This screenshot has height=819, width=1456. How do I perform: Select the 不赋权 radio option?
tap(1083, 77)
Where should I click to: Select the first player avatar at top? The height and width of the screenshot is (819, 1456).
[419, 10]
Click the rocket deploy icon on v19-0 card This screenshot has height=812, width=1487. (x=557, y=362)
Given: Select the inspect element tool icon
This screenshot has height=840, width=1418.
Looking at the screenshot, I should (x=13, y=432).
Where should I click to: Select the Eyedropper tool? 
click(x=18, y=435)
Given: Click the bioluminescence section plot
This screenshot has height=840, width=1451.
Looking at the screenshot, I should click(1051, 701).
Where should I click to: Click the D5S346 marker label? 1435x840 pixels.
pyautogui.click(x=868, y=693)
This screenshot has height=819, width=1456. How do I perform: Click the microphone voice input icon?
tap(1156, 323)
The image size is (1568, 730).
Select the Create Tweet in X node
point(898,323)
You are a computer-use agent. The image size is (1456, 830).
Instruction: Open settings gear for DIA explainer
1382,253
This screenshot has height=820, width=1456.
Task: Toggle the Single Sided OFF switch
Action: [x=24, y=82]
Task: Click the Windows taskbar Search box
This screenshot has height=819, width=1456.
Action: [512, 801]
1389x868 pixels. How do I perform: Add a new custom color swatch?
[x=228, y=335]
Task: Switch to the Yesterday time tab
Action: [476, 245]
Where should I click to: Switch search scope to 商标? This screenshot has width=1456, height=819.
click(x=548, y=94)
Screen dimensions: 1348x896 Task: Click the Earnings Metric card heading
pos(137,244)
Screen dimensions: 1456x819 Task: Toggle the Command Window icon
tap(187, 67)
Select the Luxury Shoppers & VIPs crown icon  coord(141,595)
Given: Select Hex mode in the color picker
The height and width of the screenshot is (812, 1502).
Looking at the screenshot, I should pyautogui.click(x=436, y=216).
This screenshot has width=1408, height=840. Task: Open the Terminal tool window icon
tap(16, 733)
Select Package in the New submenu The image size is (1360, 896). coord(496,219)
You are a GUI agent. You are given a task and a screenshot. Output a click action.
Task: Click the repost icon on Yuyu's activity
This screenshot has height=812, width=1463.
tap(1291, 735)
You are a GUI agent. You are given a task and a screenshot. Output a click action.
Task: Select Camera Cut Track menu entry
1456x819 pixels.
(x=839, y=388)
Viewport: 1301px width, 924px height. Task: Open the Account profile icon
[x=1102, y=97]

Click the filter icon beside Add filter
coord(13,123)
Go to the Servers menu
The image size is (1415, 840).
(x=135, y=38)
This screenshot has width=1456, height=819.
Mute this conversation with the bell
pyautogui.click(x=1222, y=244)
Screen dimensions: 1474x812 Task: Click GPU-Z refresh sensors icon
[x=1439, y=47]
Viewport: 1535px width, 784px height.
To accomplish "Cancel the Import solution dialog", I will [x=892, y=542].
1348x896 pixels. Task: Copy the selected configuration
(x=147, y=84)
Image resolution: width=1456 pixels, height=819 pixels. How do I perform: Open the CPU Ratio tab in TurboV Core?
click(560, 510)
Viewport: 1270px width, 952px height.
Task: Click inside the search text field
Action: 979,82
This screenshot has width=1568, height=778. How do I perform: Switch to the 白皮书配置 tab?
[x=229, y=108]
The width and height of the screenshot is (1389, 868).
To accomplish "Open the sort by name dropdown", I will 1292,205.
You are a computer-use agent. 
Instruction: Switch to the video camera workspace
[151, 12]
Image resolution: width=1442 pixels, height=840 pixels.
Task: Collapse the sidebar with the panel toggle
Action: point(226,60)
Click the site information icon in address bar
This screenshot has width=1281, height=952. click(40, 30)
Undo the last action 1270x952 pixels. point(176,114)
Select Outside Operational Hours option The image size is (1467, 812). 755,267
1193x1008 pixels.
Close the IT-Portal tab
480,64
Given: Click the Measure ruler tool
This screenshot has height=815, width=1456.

---+---

▸ What to work on:
The records must be given again in full, exactly as they were written.

▸ Result below:
This screenshot has height=819, width=1456. How do I perform: Select the 不赋权 radio option?
tap(1083, 77)
Where should I click to: Select the first player avatar at top? The height and width of the screenshot is (819, 1456).
[419, 10]
Click the rocket deploy icon on v19-0 card This screenshot has height=812, width=1487. (x=557, y=362)
Given: Select the inspect element tool icon
This screenshot has height=840, width=1418.
Looking at the screenshot, I should (x=13, y=432).
Where should I click to: Select the Eyedropper tool? 
click(x=18, y=435)
Given: Click the bioluminescence section plot
This screenshot has height=840, width=1451.
Looking at the screenshot, I should click(1051, 701).
Where should I click to: Click the D5S346 marker label? 1435x840 pixels.
pyautogui.click(x=868, y=693)
This screenshot has height=819, width=1456. How do I perform: Click the microphone voice input icon?
tap(1156, 323)
The image size is (1568, 730).
Select the Create Tweet in X node
point(898,323)
You are a computer-use agent. The image size is (1456, 830).
Instruction: Open settings gear for DIA explainer
1382,253
This screenshot has height=820, width=1456.
Task: Toggle the Single Sided OFF switch
Action: [x=24, y=82]
Task: Click the Windows taskbar Search box
This screenshot has height=819, width=1456.
Action: [512, 801]
1389x868 pixels. How do I perform: Add a new custom color swatch?
[x=228, y=335]
Task: Switch to the Yesterday time tab
Action: [476, 245]
Where should I click to: Switch search scope to 商标? This screenshot has width=1456, height=819.
click(x=548, y=94)
Screen dimensions: 1348x896 Task: Click the Earnings Metric card heading
pos(137,244)
Screen dimensions: 1456x819 Task: Toggle the Command Window icon
tap(187, 67)
Select the Luxury Shoppers & VIPs crown icon  coord(141,595)
Given: Select Hex mode in the color picker
The height and width of the screenshot is (812, 1502).
Looking at the screenshot, I should pyautogui.click(x=436, y=216).
This screenshot has width=1408, height=840. Task: Open the Terminal tool window icon
tap(16, 733)
Select Package in the New submenu The image size is (1360, 896). coord(496,219)
You are a GUI agent. You are given a task and a screenshot. Output a click action.
Task: Click the repost icon on Yuyu's activity
This screenshot has height=812, width=1463.
tap(1291, 735)
You are a GUI agent. You are given a task and a screenshot. Output a click action.
Task: Select Camera Cut Track menu entry
1456x819 pixels.
(x=839, y=388)
Viewport: 1301px width, 924px height. Task: Open the Account profile icon
[x=1102, y=97]

Click the filter icon beside Add filter
coord(13,123)
Go to the Servers menu
The image size is (1415, 840).
(x=135, y=38)
This screenshot has width=1456, height=819.
Mute this conversation with the bell
pyautogui.click(x=1222, y=244)
Screen dimensions: 1474x812 Task: Click GPU-Z refresh sensors icon
[x=1439, y=47]
Viewport: 1535px width, 784px height.
To accomplish "Cancel the Import solution dialog", I will [x=892, y=542].
1348x896 pixels. Task: Copy the selected configuration
(x=147, y=84)
Image resolution: width=1456 pixels, height=819 pixels. How do I perform: Open the CPU Ratio tab in TurboV Core?
click(560, 510)
Viewport: 1270px width, 952px height.
Task: Click inside the search text field
Action: 979,82
This screenshot has width=1568, height=778. How do I perform: Switch to the 白皮书配置 tab?
[x=229, y=108]
The width and height of the screenshot is (1389, 868).
To accomplish "Open the sort by name dropdown", I will 1292,205.
You are a computer-use agent. 
Instruction: Switch to the video camera workspace
[151, 12]
Image resolution: width=1442 pixels, height=840 pixels.
Task: Collapse the sidebar with the panel toggle
Action: point(226,60)
Click the site information icon in address bar
This screenshot has width=1281, height=952. click(40, 30)
Undo the last action 1270x952 pixels. point(176,114)
Select Outside Operational Hours option The image size is (1467, 812). 755,267
1193x1008 pixels.
Close the IT-Portal tab
480,64
Given: Click the Measure ruler tool
This screenshot has height=815, width=1456.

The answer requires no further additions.